[start Material to process]

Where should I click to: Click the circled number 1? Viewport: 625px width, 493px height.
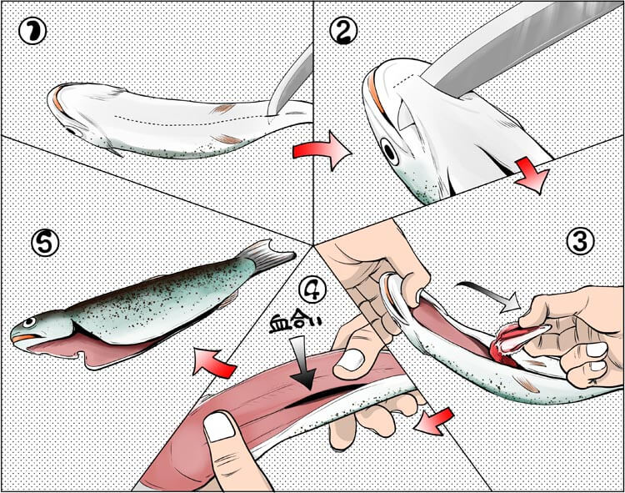(32, 31)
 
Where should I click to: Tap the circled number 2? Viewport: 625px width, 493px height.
(343, 31)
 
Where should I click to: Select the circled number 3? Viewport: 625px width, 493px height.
(580, 241)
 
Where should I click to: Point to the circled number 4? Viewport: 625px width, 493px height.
(312, 289)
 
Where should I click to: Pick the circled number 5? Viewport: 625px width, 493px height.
(45, 243)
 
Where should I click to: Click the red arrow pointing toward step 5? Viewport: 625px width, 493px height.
(212, 362)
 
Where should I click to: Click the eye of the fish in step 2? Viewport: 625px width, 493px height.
(388, 152)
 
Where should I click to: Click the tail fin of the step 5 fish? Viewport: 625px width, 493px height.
(267, 255)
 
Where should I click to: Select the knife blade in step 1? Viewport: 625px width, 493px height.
(290, 81)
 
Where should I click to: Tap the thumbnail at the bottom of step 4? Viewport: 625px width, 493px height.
(218, 427)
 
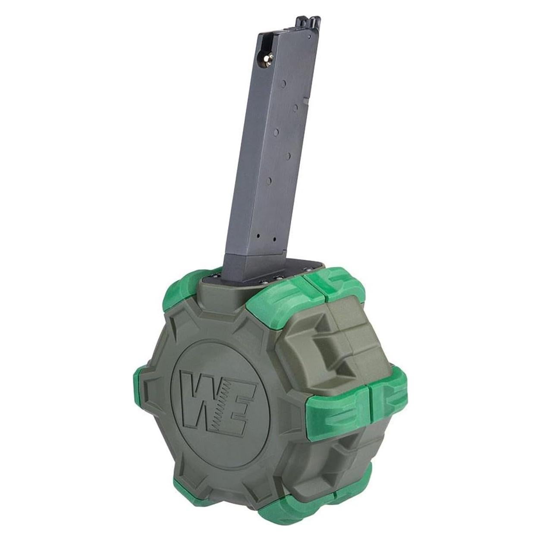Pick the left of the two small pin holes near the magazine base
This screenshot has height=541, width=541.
(x=258, y=236)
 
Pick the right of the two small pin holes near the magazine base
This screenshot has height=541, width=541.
(x=274, y=239)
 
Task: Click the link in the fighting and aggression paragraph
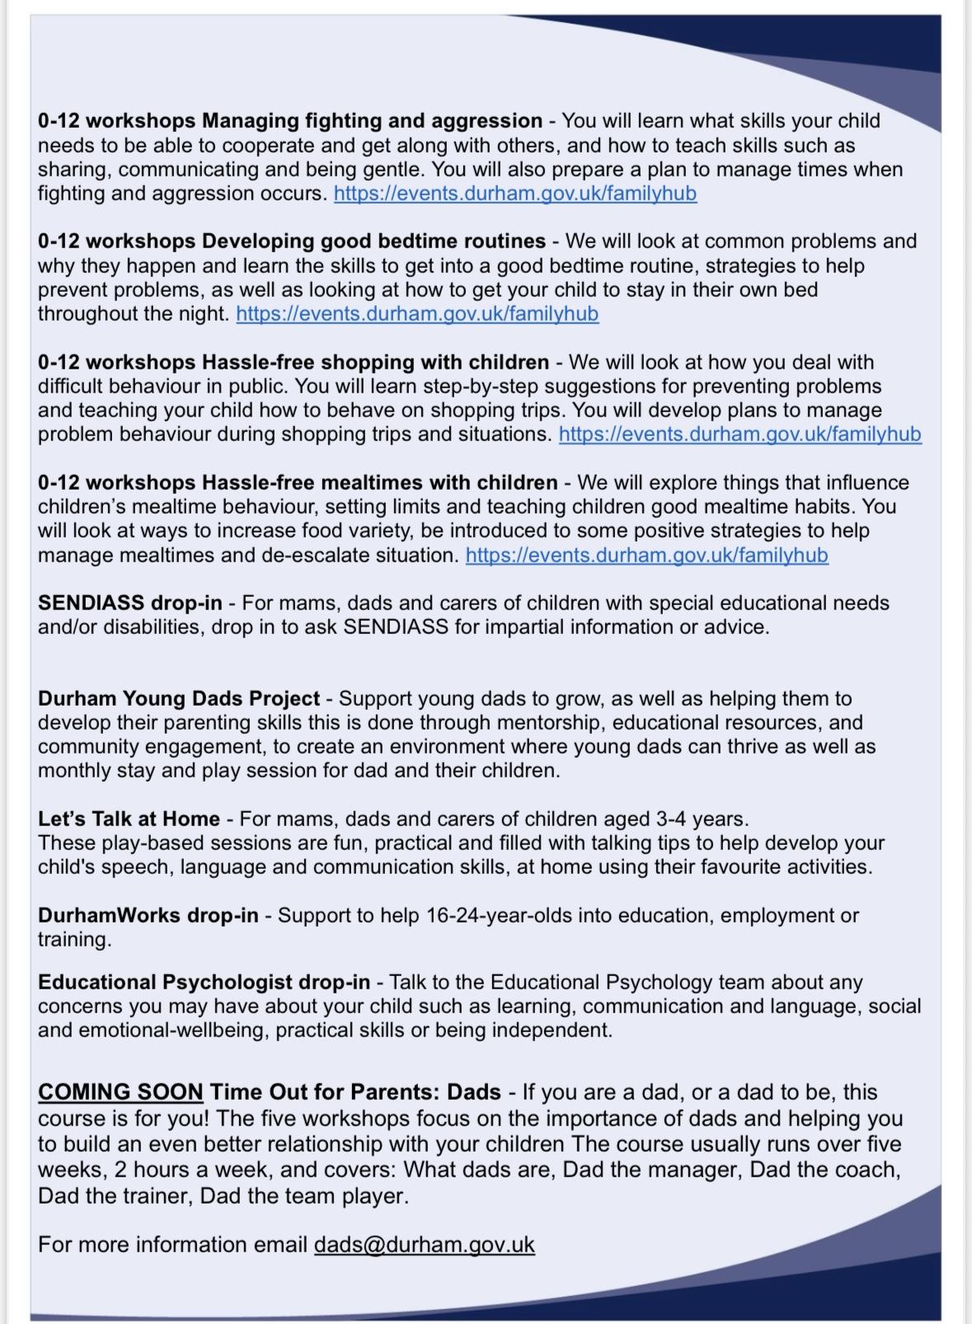pyautogui.click(x=515, y=194)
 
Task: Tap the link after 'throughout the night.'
pyautogui.click(x=417, y=314)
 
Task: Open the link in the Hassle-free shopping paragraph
pyautogui.click(x=740, y=434)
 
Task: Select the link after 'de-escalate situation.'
pyautogui.click(x=646, y=556)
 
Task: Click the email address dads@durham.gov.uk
pyautogui.click(x=424, y=1245)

[end Material to process]

Render the listing above as a Markdown table with the columns "Row" and "Line," giving each non-blank line its own numbered row. Leave the pictures out of the answer.

| Row | Line |
|---|---|
| 1 | Where should I click to: Click the circled number 1? Viewport: 625px width, 493px height. |
| 2 | (32, 31) |
| 3 | Where should I click to: Tap the circled number 2? Viewport: 625px width, 493px height. |
| 4 | (343, 31) |
| 5 | Where should I click to: Select the circled number 3? Viewport: 625px width, 493px height. |
| 6 | (580, 241) |
| 7 | Where should I click to: Point to the circled number 4? Viewport: 625px width, 493px height. |
| 8 | (312, 289) |
| 9 | Where should I click to: Pick the circled number 5? Viewport: 625px width, 493px height. |
| 10 | (45, 243) |
| 11 | Where should I click to: Click the red arrow pointing toward step 5? Viewport: 625px width, 493px height. |
| 12 | (212, 362) |
| 13 | Where should I click to: Click the eye of the fish in step 2? Viewport: 625px width, 493px height. |
| 14 | (388, 152) |
| 15 | Where should I click to: Click the tail fin of the step 5 fish? Viewport: 625px width, 493px height. |
| 16 | (267, 255) |
| 17 | Where should I click to: Select the knife blade in step 1? Viewport: 625px width, 493px height. |
| 18 | (290, 81) |
| 19 | Where should I click to: Tap the thumbnail at the bottom of step 4? Viewport: 625px width, 493px height. |
| 20 | (218, 427) |
| 21 | Pick the left of the two small pin holes near the magazine base |
| 22 | This screenshot has height=541, width=541. |
| 23 | (x=258, y=236) |
| 24 | Pick the right of the two small pin holes near the magazine base |
| 25 | This screenshot has height=541, width=541. |
| 26 | (x=274, y=239) |
| 27 | Task: Click the link in the fighting and aggression paragraph |
| 28 | pyautogui.click(x=515, y=194) |
| 29 | Task: Tap the link after 'throughout the night.' |
| 30 | pyautogui.click(x=417, y=314) |
| 31 | Task: Open the link in the Hassle-free shopping paragraph |
| 32 | pyautogui.click(x=740, y=434) |
| 33 | Task: Select the link after 'de-escalate situation.' |
| 34 | pyautogui.click(x=646, y=556) |
| 35 | Task: Click the email address dads@durham.gov.uk |
| 36 | pyautogui.click(x=424, y=1245) |